Objective 1: In the forum thread below about the deleted Facebook account, how many friends did the account have before it was deleted?
Objective 2: List the usernames of everyone who posted in the forum thread below about the deleted Facebook account, naming each one once.
Objective 3: Reproduce the part of the forum thread below about the deleted Facebook account from "## DivineBling (Sep" up to and including "on Facebook anyway.".

Passage given:
============================================================
# I setup a Facebook "personal" friend account for my business and it got banned/deleted



## tdprout (Mar 29, 2008)

I had a Facebook account..with 3,330 "friends"..which I used to sell a lot of shirts....today...without warning the account was deleted because my name was fake. The name was "masonic t shirts". The account was like 3 years old! I know I've seen accounts with bogus names before. I wonder if I had paid for the ads would this have happened? Now I have 4 friends...what a sad day..lol... 
Supposedly to get the account back I would have to email them a copy with my name and D.O.B...nah..that's ok!


----------



## GN (Aug 1, 2011)

*re: I setup a Facebook "personal" friend account for my business and it got banned/deleted*

thats sad..but its going to start happening to everyone else too. When you create an account with FB it specifically says that businesses are not allowed to have friend pages - only fan pages. Since you name was "business like" they probably thought it was a business.


----------



## DivineBling (Sep 14, 2010)

*re: I setup a Facebook "personal" friend account for my business and it got banned/deleted*

There was a lot of talk even here on TSF warning people to switch over from personal pages to business pages. There is a simple way to convert your personal page that you're using for business over to a fan page. 

I like keeping my personal page separate from my business page on Facebook anyway.


----------



## binki (Jul 16, 2006)

*re: I setup a Facebook "personal" friend account for my business and it got banned/deleted*

The word is lost....


----------



## Rodney (Nov 3, 2004)

> Now I have 4 friends...what a sad day


Instead of repeating the same thing, you may want to setup a Business Page for your business so it won't get deleted: Create a Page | Facebook


----------



## Rodney (Nov 3, 2004)

If you already have a personal friend account setup for your business, you can migrate those friends over to a Facebook business page using Facebook's tool here: Create a Page | Facebook


----------



## tdprout (Mar 29, 2008)

binki said:


> The word is lost....


 Have you travelled some?


----------



## kevinsme2005 (Jul 26, 2011)

Exactly like Rodney said, make a Facebook Page. Its tied to you personal facebook, and clicking the account tab will let you switch between using fbook as you or your page. From the page you can post to a wall, invite friends, etc. Once you get 25 fans you can then get a unique id for the page, ex facebook.com/shirtprinter as opposed to facebook.com/284752943857 that it starts as.
============================================================
Recorded data:

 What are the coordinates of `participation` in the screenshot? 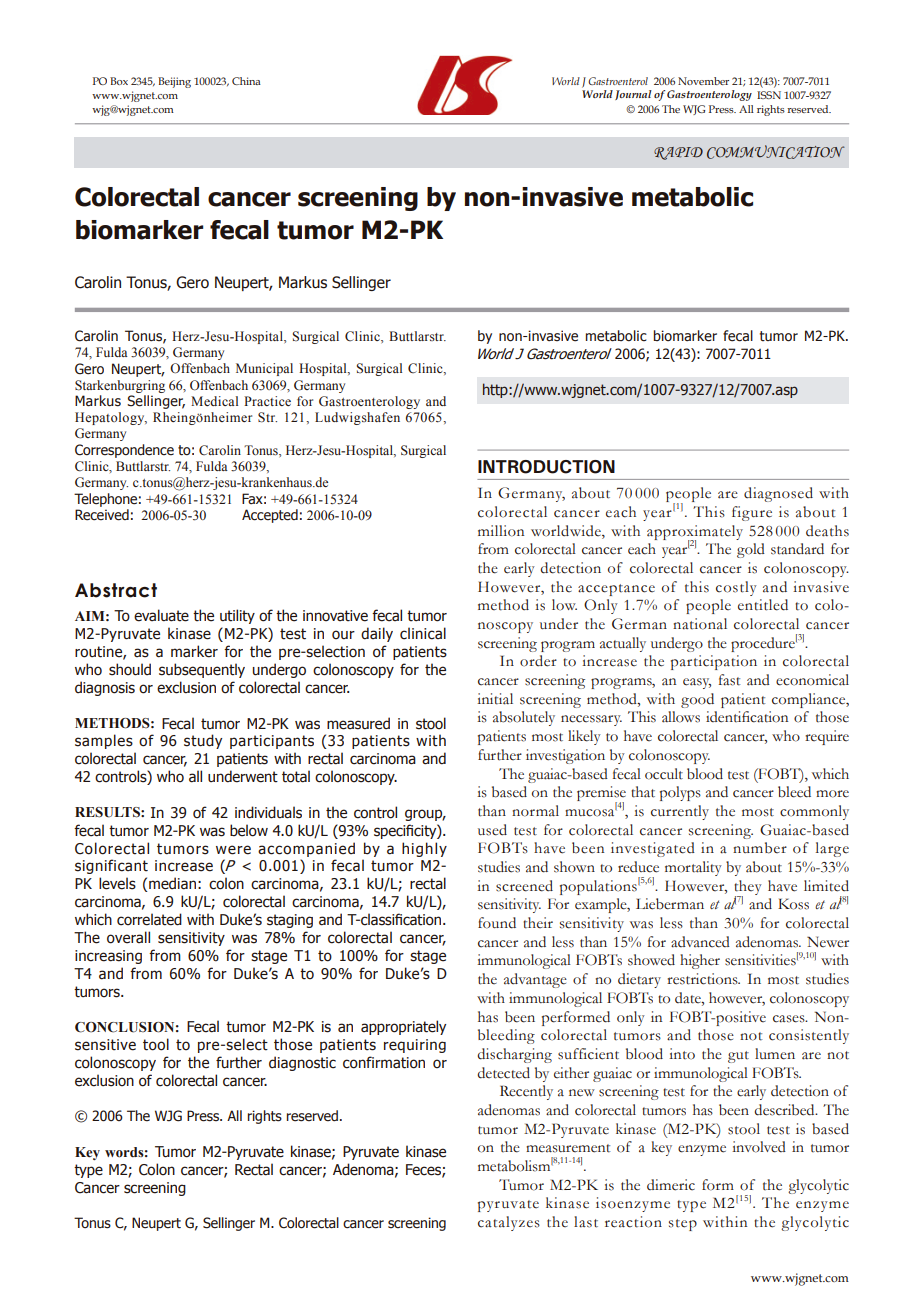 It's located at (714, 662).
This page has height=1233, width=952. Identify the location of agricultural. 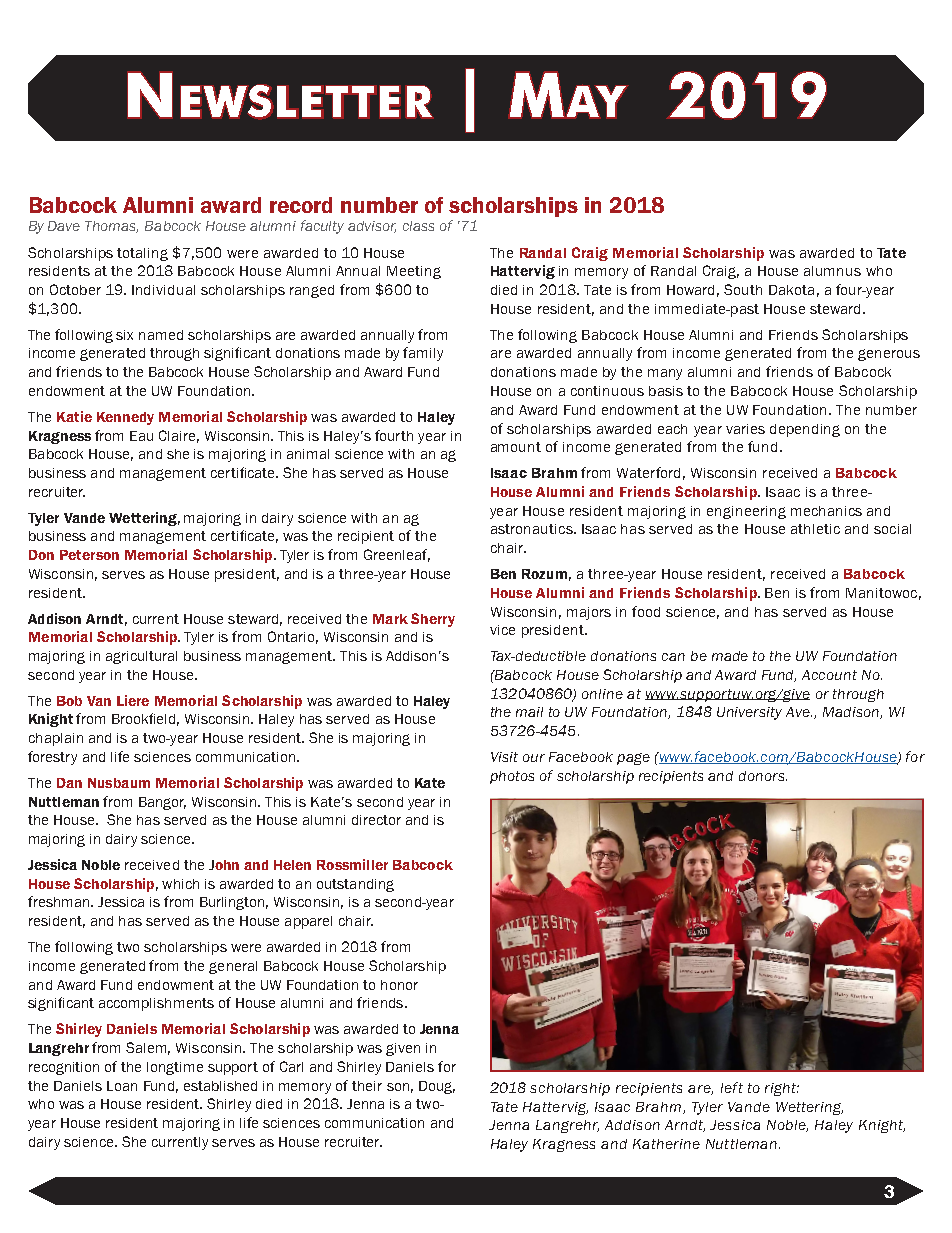
(141, 657).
============================================================
Task answer 1: 3,330

Task answer 2: tdprout, GN, DivineBling, binki, Rodney, kevinsme2005

Task answer 3:
## DivineBling (Sep 14, 2010)

*re: I setup a Facebook "personal" friend account for my business and it got banned/deleted*

There was a lot of talk even here on TSF warning people to switch over from personal pages to business pages. There is a simple way to convert your personal page that you're using for business over to a fan page. 

I like keeping my personal page separate from my business page on Facebook anyway.